## Record excerpts
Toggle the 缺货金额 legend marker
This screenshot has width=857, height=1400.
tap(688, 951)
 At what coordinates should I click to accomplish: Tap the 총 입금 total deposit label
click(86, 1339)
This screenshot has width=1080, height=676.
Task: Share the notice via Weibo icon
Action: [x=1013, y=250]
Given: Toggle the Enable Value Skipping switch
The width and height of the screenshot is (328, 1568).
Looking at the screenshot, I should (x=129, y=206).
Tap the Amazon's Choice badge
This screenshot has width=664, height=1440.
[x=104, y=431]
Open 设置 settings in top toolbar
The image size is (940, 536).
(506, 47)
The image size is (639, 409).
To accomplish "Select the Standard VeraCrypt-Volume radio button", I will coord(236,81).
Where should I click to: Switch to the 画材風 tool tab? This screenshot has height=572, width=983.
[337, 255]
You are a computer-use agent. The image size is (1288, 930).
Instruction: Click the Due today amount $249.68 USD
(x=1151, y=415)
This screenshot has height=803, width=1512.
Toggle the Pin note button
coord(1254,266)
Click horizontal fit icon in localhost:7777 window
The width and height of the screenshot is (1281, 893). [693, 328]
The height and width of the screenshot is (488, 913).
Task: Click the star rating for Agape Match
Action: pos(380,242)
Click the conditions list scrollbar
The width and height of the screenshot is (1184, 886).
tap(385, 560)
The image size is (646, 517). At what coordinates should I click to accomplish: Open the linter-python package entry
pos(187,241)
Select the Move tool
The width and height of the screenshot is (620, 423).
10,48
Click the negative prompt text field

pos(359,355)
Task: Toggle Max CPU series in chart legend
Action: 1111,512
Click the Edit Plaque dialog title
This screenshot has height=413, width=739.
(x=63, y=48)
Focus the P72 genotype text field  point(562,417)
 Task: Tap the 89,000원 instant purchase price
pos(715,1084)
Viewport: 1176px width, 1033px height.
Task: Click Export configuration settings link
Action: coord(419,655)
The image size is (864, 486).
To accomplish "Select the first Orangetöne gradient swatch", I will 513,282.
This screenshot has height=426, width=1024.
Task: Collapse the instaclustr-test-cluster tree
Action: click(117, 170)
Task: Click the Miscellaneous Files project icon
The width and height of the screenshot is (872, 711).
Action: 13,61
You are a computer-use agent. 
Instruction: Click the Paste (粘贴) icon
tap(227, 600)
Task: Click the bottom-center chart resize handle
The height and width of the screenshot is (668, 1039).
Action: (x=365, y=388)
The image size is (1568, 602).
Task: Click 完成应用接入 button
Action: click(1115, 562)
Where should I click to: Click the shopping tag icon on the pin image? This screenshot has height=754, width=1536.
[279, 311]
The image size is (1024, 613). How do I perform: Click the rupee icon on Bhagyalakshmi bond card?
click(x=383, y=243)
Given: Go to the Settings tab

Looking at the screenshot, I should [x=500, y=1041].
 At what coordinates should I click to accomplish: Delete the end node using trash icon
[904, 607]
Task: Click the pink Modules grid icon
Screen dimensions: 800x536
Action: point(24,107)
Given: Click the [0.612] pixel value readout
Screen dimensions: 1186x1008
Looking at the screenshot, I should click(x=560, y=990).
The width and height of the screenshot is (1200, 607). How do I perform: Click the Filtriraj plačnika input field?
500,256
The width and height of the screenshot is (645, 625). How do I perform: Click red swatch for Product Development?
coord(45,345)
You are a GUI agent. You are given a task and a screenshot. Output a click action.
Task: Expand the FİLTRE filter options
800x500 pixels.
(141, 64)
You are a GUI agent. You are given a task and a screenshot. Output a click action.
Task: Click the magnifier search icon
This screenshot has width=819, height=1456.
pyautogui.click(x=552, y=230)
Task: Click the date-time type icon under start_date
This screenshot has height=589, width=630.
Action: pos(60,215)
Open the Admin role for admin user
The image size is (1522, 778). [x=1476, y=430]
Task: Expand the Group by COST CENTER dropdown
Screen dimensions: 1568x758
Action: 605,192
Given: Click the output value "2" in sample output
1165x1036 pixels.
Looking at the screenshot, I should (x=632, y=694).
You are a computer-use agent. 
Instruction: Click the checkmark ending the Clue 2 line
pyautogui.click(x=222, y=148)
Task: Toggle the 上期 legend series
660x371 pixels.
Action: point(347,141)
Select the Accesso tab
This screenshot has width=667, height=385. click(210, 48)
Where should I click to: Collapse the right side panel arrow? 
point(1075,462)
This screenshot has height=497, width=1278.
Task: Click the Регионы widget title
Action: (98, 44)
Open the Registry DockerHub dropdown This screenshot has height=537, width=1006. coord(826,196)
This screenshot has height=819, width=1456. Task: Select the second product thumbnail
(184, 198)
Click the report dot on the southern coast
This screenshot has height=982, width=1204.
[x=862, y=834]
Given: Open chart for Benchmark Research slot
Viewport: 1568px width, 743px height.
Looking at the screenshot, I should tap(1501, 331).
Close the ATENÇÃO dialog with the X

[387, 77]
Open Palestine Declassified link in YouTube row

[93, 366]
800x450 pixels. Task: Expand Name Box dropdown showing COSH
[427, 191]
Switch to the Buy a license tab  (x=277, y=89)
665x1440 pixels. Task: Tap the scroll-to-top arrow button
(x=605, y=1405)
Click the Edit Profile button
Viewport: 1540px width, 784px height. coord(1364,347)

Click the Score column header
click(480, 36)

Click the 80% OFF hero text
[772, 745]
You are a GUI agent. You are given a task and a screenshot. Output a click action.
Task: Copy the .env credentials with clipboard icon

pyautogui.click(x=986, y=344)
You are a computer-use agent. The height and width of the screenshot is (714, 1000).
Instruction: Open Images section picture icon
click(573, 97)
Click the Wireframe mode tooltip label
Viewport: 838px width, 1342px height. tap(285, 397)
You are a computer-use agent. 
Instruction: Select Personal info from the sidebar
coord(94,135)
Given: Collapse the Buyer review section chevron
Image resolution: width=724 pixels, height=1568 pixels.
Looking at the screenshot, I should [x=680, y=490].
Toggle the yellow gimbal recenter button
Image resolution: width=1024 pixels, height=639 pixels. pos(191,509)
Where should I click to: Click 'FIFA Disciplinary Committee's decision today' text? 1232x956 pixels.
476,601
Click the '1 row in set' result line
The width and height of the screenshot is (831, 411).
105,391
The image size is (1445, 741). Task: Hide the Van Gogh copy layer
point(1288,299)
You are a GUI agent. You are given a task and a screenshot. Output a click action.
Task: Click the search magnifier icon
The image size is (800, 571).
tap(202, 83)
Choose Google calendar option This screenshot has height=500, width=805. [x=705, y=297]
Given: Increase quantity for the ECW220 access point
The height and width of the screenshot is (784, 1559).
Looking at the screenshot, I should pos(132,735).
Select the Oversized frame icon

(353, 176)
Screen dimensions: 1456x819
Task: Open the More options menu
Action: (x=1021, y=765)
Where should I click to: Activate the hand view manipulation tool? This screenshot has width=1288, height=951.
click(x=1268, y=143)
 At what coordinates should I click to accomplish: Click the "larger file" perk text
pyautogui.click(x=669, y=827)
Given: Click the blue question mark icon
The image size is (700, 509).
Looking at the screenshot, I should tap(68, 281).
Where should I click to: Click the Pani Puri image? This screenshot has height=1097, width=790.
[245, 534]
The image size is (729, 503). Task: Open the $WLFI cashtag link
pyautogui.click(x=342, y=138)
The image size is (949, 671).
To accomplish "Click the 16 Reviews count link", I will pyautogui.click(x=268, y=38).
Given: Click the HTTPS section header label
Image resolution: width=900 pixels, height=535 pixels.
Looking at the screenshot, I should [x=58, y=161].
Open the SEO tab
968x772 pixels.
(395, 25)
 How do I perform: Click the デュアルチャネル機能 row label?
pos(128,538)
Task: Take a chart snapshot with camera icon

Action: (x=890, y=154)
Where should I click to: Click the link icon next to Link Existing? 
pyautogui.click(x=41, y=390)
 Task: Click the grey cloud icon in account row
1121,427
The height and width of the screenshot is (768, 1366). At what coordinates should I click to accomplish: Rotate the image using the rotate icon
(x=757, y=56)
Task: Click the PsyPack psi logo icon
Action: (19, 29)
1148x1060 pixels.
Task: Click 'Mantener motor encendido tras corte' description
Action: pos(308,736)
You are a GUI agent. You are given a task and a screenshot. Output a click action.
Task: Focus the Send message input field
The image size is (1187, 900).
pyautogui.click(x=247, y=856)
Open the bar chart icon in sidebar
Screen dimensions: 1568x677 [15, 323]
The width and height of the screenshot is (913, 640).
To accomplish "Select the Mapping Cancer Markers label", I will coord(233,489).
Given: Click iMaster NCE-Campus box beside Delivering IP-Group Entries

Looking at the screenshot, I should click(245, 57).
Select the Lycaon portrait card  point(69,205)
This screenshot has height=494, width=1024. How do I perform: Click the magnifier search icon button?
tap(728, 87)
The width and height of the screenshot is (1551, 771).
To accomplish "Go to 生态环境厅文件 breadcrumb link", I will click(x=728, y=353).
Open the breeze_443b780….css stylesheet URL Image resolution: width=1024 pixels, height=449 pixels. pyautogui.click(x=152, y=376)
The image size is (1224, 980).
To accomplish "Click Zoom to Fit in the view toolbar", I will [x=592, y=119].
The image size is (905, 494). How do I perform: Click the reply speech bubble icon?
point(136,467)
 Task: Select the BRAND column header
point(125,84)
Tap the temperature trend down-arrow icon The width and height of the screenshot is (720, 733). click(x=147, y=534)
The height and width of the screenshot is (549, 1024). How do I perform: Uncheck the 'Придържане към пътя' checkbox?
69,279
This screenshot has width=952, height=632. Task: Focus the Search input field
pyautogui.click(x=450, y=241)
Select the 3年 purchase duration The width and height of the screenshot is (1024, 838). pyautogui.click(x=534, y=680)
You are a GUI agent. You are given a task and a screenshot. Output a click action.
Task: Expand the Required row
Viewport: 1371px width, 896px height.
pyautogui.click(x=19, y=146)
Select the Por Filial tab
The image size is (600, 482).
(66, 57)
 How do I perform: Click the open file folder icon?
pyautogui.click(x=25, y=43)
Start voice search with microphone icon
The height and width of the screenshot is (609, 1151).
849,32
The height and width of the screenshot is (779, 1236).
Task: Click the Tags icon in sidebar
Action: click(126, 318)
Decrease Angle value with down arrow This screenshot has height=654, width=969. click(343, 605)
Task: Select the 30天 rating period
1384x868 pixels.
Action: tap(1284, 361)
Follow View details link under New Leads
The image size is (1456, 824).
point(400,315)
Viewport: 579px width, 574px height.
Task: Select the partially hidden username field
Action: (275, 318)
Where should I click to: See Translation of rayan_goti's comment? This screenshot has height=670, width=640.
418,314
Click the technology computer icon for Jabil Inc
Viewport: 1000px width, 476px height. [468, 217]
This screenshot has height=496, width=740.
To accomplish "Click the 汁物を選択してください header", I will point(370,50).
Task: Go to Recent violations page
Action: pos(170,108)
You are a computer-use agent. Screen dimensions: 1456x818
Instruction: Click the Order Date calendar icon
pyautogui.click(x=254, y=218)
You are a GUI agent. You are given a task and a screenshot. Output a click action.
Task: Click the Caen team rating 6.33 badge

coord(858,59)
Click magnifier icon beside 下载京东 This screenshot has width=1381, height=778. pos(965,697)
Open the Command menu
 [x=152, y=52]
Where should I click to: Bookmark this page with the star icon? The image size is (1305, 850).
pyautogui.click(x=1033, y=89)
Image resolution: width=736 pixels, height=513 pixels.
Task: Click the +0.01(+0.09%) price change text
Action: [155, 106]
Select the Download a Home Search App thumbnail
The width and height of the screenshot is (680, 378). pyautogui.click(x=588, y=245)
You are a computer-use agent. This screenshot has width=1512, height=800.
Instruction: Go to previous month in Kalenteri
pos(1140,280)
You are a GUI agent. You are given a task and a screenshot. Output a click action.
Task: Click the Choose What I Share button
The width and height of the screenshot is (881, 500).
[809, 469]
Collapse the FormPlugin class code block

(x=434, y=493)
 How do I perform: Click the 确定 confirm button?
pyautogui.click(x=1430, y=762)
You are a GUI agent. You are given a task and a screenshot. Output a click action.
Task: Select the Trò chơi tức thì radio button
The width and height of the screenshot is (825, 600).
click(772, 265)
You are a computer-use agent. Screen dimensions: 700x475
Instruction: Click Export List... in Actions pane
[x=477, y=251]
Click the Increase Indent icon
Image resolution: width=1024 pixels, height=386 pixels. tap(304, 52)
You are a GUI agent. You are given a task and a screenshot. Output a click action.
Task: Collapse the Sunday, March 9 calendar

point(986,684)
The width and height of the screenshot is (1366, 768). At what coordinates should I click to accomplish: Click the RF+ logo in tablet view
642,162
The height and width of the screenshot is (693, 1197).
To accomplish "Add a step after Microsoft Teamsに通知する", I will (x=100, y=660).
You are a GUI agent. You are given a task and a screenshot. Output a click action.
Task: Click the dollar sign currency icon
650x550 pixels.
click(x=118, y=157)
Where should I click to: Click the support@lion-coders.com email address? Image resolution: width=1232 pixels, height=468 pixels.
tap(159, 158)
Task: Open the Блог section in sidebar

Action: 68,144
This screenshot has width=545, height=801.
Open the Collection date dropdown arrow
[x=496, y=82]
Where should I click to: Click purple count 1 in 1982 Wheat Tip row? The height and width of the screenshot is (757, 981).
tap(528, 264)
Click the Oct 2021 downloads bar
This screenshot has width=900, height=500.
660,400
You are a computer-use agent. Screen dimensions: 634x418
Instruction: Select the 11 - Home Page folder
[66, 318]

## Problem to solve
Write down exactly every line of the material above up to and including the line containing "Open 设置 settings in top toolbar".

## Answer to the exercise
Toggle the 缺货金额 legend marker
This screenshot has width=857, height=1400.
tap(688, 951)
 At what coordinates should I click to accomplish: Tap the 총 입금 total deposit label
click(86, 1339)
This screenshot has width=1080, height=676.
Task: Share the notice via Weibo icon
Action: [x=1013, y=250]
Given: Toggle the Enable Value Skipping switch
The width and height of the screenshot is (328, 1568).
Looking at the screenshot, I should (x=129, y=206).
Tap the Amazon's Choice badge
This screenshot has width=664, height=1440.
[x=104, y=431]
Open 设置 settings in top toolbar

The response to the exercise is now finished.